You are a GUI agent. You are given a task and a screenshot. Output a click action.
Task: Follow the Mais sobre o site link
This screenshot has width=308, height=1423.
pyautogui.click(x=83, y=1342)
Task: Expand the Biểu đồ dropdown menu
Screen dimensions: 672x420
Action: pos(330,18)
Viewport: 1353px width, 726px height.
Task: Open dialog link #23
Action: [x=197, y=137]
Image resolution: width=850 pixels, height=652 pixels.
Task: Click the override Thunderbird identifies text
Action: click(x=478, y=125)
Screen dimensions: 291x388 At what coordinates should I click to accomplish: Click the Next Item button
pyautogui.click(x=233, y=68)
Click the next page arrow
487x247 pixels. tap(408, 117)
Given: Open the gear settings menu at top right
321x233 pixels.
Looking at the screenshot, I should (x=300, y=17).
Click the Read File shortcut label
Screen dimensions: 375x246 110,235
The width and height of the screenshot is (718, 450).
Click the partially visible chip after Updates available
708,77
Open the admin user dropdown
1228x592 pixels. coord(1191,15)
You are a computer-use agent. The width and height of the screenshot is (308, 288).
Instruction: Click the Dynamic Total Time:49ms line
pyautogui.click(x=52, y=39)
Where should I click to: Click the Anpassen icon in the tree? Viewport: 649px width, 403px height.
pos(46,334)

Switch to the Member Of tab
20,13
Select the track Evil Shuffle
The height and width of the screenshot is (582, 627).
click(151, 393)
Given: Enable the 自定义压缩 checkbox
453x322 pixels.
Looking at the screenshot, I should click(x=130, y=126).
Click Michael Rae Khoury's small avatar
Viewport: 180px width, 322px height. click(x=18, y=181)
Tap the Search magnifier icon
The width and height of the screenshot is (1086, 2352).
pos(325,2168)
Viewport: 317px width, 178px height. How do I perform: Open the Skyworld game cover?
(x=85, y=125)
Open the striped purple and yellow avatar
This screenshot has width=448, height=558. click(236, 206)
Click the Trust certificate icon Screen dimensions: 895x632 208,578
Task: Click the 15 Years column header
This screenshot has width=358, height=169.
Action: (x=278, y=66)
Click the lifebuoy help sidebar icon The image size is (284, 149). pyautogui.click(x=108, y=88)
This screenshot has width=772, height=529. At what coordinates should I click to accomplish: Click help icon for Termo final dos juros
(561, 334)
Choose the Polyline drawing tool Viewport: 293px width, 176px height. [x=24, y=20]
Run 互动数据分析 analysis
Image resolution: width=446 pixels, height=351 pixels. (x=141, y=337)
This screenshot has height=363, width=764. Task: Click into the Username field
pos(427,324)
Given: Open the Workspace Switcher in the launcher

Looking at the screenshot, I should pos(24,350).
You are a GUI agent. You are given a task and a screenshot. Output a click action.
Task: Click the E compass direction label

- [YOUR OBJECTIVE]
The entries above are to be transcribed in full and without error.

- [SOLUTION FOR THIS TASK]
You are a GUI agent. You are given a task and a screenshot. Output a click action.
Task: Follow the Mais sobre o site link
This screenshot has width=308, height=1423.
pyautogui.click(x=83, y=1342)
Task: Expand the Biểu đồ dropdown menu
Screen dimensions: 672x420
Action: pos(330,18)
Viewport: 1353px width, 726px height.
Task: Open dialog link #23
Action: [x=197, y=137]
Image resolution: width=850 pixels, height=652 pixels.
Task: Click the override Thunderbird identifies text
Action: click(x=478, y=125)
Screen dimensions: 291x388 At what coordinates should I click to accomplish: Click the Next Item button
pyautogui.click(x=233, y=68)
Click the next page arrow
487x247 pixels. tap(408, 117)
Given: Open the gear settings menu at top right
321x233 pixels.
Looking at the screenshot, I should (x=300, y=17).
Click the Read File shortcut label
Screen dimensions: 375x246 110,235
The width and height of the screenshot is (718, 450).
Click the partially visible chip after Updates available
708,77
Open the admin user dropdown
1228x592 pixels. coord(1191,15)
You are a computer-use agent. The width and height of the screenshot is (308, 288).
Instruction: Click the Dynamic Total Time:49ms line
pyautogui.click(x=52, y=39)
Where should I click to: Click the Anpassen icon in the tree? Viewport: 649px width, 403px height.
pos(46,334)

Switch to the Member Of tab
20,13
Select the track Evil Shuffle
The height and width of the screenshot is (582, 627).
click(151, 393)
Given: Enable the 自定义压缩 checkbox
453x322 pixels.
Looking at the screenshot, I should click(x=130, y=126).
Click Michael Rae Khoury's small avatar
Viewport: 180px width, 322px height. click(x=18, y=181)
Tap the Search magnifier icon
The width and height of the screenshot is (1086, 2352).
pos(325,2168)
Viewport: 317px width, 178px height. How do I perform: Open the Skyworld game cover?
(x=85, y=125)
Open the striped purple and yellow avatar
This screenshot has width=448, height=558. click(236, 206)
Click the Trust certificate icon Screen dimensions: 895x632 208,578
Task: Click the 15 Years column header
This screenshot has width=358, height=169.
Action: (x=278, y=66)
Click the lifebuoy help sidebar icon The image size is (284, 149). pyautogui.click(x=108, y=88)
This screenshot has width=772, height=529. At what coordinates should I click to accomplish: Click help icon for Termo final dos juros
(561, 334)
Choose the Polyline drawing tool Viewport: 293px width, 176px height. [x=24, y=20]
Run 互动数据分析 analysis
Image resolution: width=446 pixels, height=351 pixels. (x=141, y=337)
This screenshot has height=363, width=764. Task: Click into the Username field
pos(427,324)
Given: Open the Workspace Switcher in the launcher

Looking at the screenshot, I should pos(24,350).
You are a GUI agent. You are given a task and a screenshot. Output a click action.
Task: Click the E compass direction label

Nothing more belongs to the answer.